Me this past weekend trying to setup GPU passthrough to a VM. Bought an AMD card just to passthrough my existing Nvidia one and have had nothing but issues with multiple distros 😔
That might be a questionable choice given that this would leave the nvidia driver running on host machine and it's usually the most fucky part of this whole operation.
Passthrough not actually working, VM not detecting the GPU or not loading qemu properly even with everything loaded properly. Tried on 3 different distros (Ubuntu and arch based) and none worked. Might try the other suggestion to swap the cards. Just means I'll have to redo my water loop for the 2nd time this week 🙃
This is, indeed, uncommon. Typically the GPU either gets detected(abeit, often with errors), or the VM doesn't start at all. Do you use libvirt by and chance?
But are you launching VM via virsh/virt-manager or directly using qemu-system-x86_64? Could you provide the XML or the command line you're using? What does lspci -k say in regards to your GPU's?
Do you want the overview XML or for a specific category within virt-manager?
A full XML, unless you have something private in there, which you can remove. I just remember that for nvidia's there could be parts preventing load anywhere. In my case, for example, it was booting a BIOS VM instead of UEFI one.
shows both my GPUs are there now
But what's the driver used? Should be something like this (my laptop for example, without irrelevant lines)
01:00.0 VGA compatible controller: NVIDIA Corporation GA104 [Geforce RTX 3070 Ti Laptop GPU] (rev a1)
Kernel driver in use: vfio-pci
01:00.1 Audio device: NVIDIA Corporation GA104 High Definition Audio Controller (rev a1)
Kernel driver in use: vfio-pci
06:00.0 VGA compatible controller: Advanced Micro Devices, Inc. [AMD/ATI] Rembrandt (rev c7)

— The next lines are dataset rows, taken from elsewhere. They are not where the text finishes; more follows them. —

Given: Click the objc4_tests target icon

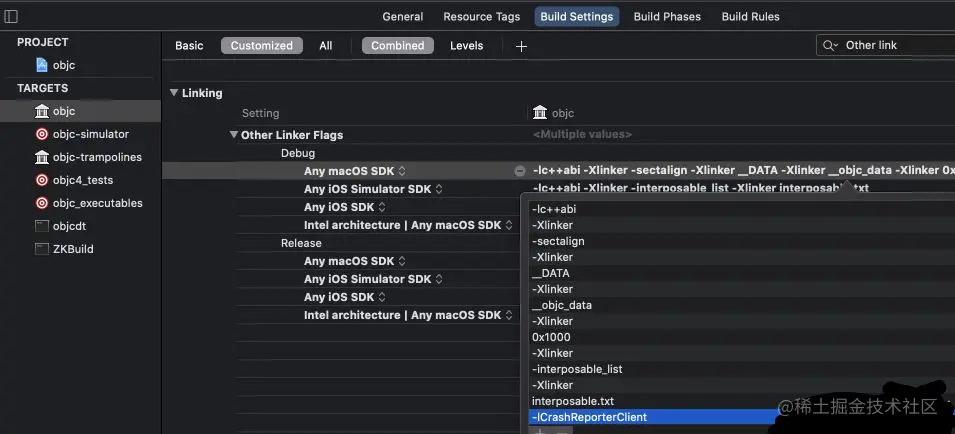Looking at the screenshot, I should click(42, 180).
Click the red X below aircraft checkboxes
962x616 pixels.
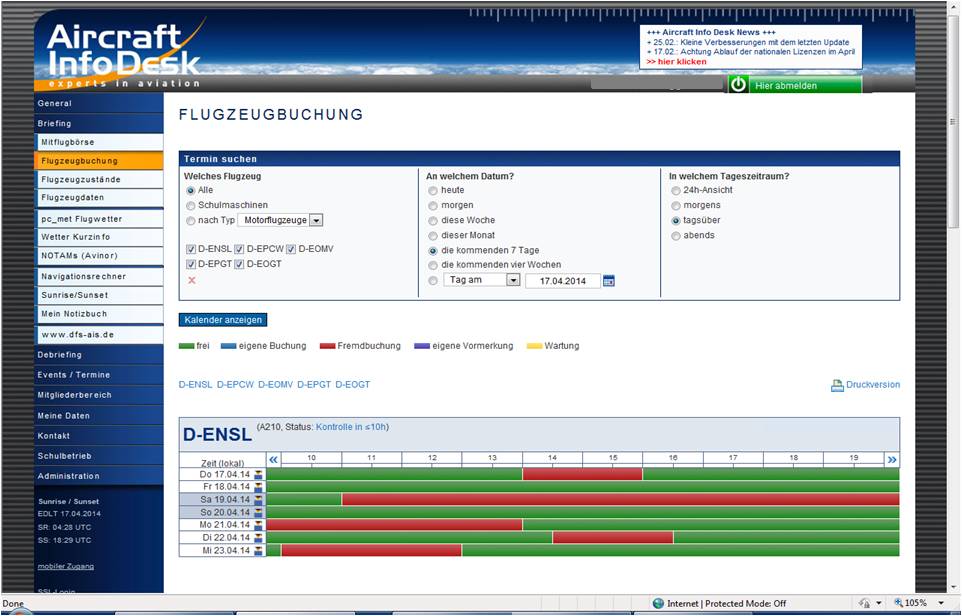point(192,281)
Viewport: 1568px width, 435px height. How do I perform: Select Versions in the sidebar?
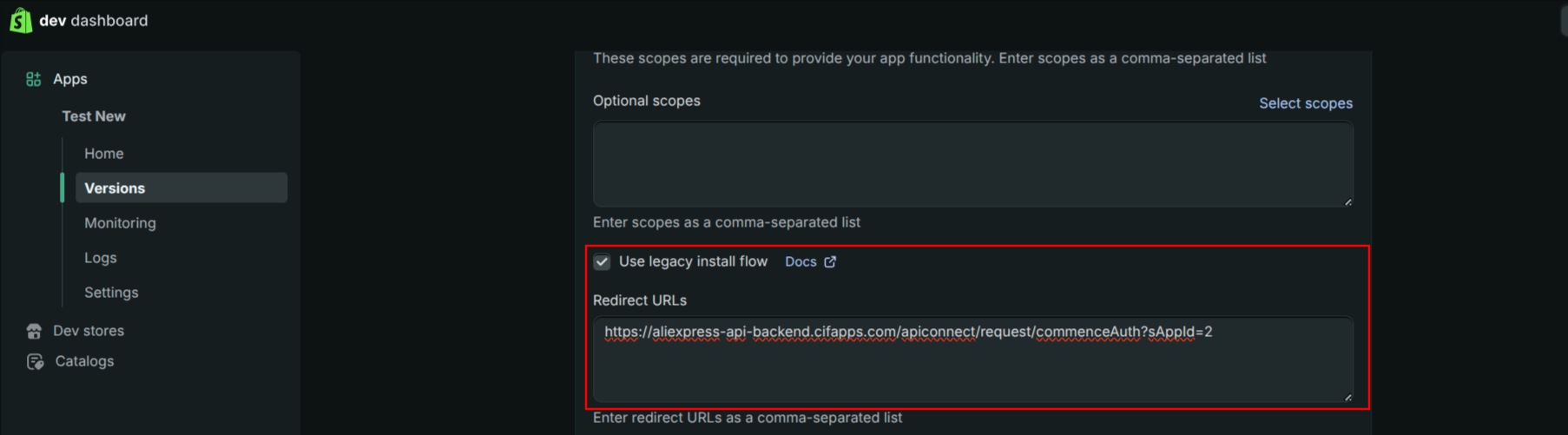pos(115,188)
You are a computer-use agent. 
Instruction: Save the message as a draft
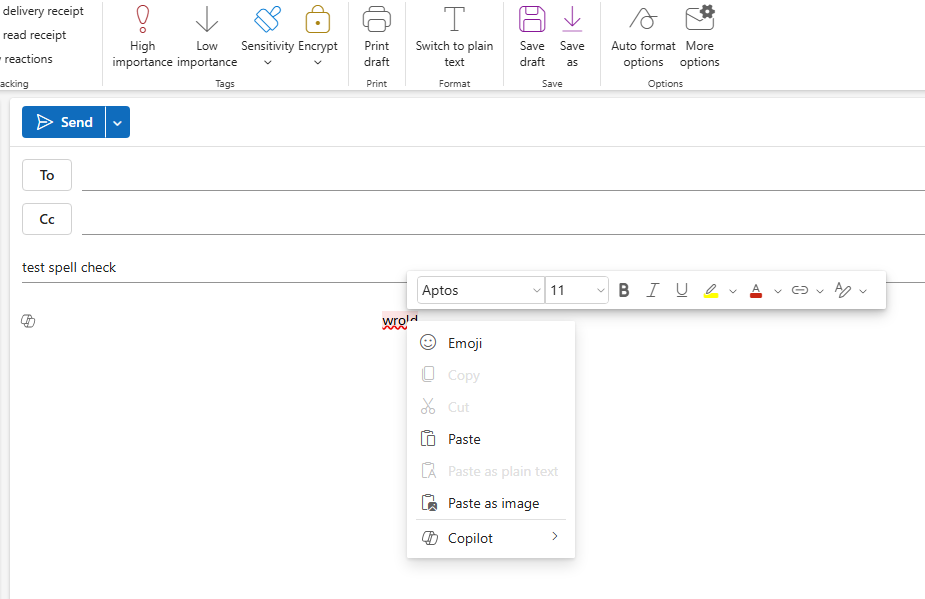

Kernel driver in use: amdgpu
06:00.1 Audio device: Advanced Micro Devices, Inc. [AMD/ATI] Device 1640
Kernel driver in use: snd_hda_intel
the BM says iommu group is not viable
Well that's something. Check the script at arch wiki on VFIO, at the paragraph "2.2 Ensuring that the groups are valid". It should print out the IOMMU groups you have in your system.
Basically, a thing with IOMMU is that you must pass all or none of the devices down to VM within each IOMMU group, even if you don't necessarily want them in your VM. In most cases, that means also passing the built-in sound card that feeds audio via HDMI outputs (the .1's in the above example). In cases where there's something else crucial in that IOMMU group, there's ACS patch but that's a hack and should only be used as a last resort.
Man I've followed like 6 different guides to a T and tried with 4 different distros and still can't get it to work. I'm done fighting with it for a while. Maybe it's just an issue with 7000 series AMD cards or the guides aren't up to date with the kernals idk. I need to take a long break from it before I get upset and just return the GPU lol
Good to know, I was just thinking of doing this exact thing. I haven't pulled the trigger on the AMD card though. I wanted it for wayland, but I still want to do CUDA things with my Nvidia card.